I’m surrounded by animals, all kinds.
Last week was the last week of library for the kids. For me, library is in full force and I’m putting in more hours than I ever have, though some of it I can do at home. It’s hard for the little ones to understand why library is over while school is still in session, and I haven’t figured out a way to explain that every awesome job has parts of it that involve paperwork, late notices, inventories, signatures from people in administration, and tear down and wrapping up all the shelves. We also bought a library management system, and I’m determined to enter in all the books before mid-June. I really don’t want to work over the summer, and the school doesn’t want me too, either. I started off slow but have picked up speed. I’m waffling on how to shelve the books. (More on that, later.)
On our back porch there is a House Finch nest built by the most negligent couple of birds on record. The Mister said to give them a break, they might be first-time best builders (we had this conversation) and I said no, these birds are millennial birds and, I swear, even the millennial animals have entitled attitudes and poor work ethics. Their nest, if you can call it that, is this flim-flam shanty teetering on a thin Bougainvillea branch pushed up against a rain gutter. It was fine, if ramshackle, when it held five eggs. It was not fine with five baby birds that do unexpected things like: move, breathe, poop, chirp in fear.
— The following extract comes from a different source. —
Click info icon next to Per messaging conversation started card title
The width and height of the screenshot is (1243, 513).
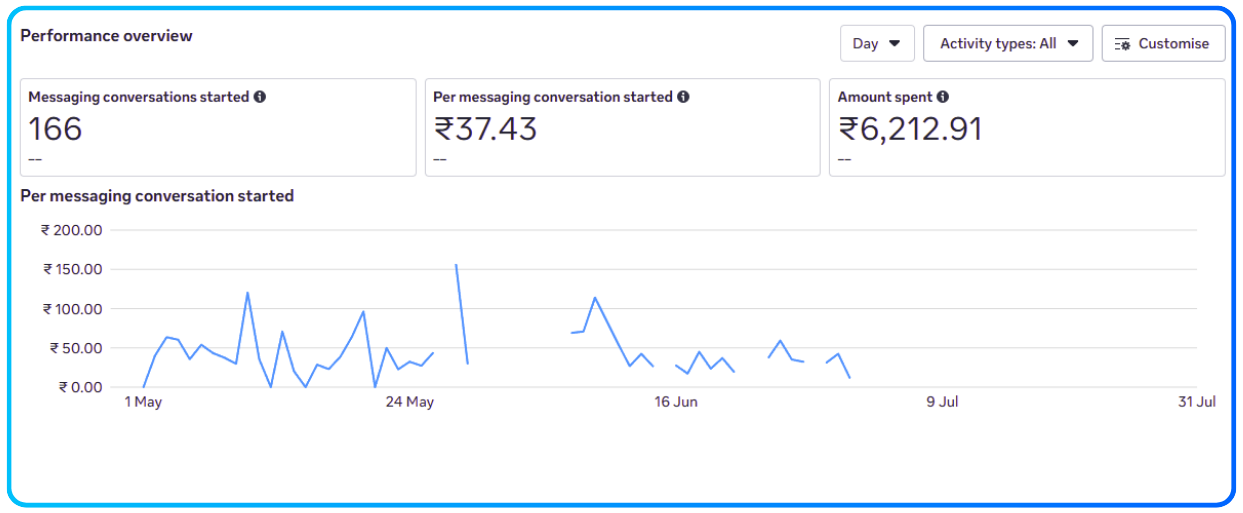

How to describe this nest? Grab a spoon and fill it with soup. Now hold up the spoon like you’re proclaiming something and using the spoon for emphasis; e.g. House Finches build crap nests.
Every day, several times per day, the birds would roll out of the nearly vertical nest and land in the dirt 4 feet below. One–possibly two–birds did not survive Maggie, who would then give us the dead baby bird as a token of her appreciation. Thanks for the kibble I got you carcass omg!
Finally, after two birds tumbled out in quick succession (and then fell out again within minutes of being placed back in the nest), we decided to take matters into our own hands. The Mister moved the nest to a stable location, returned all the dropped birds (much to Maggie’s dismay), and added some bird seed for good measure. He also added a homemade screen made from cardboard boxes because “in this spot they are easy picking for a roaming crow.”
“We’re doing too much for these birds,” I said as I adjusted the cardboard. “Eventually they’re going to have to figure out how to survive on their own.”
Later, Mom and Dad bird returned to the nest in its new and improved site. They acted like it was no big deal that they went from shack to palace with no effort on their part. I’m not sure they even noticed, though surely they were at least a little surprised that all of their birds were in the nest at the same time without clinging for life to its edges.
The Mister felt snubbed. “I just hooked those birds up and they act like it’s their God-given right.”
“Keep your voice down,” I said. “You’ll hurt their feelings.”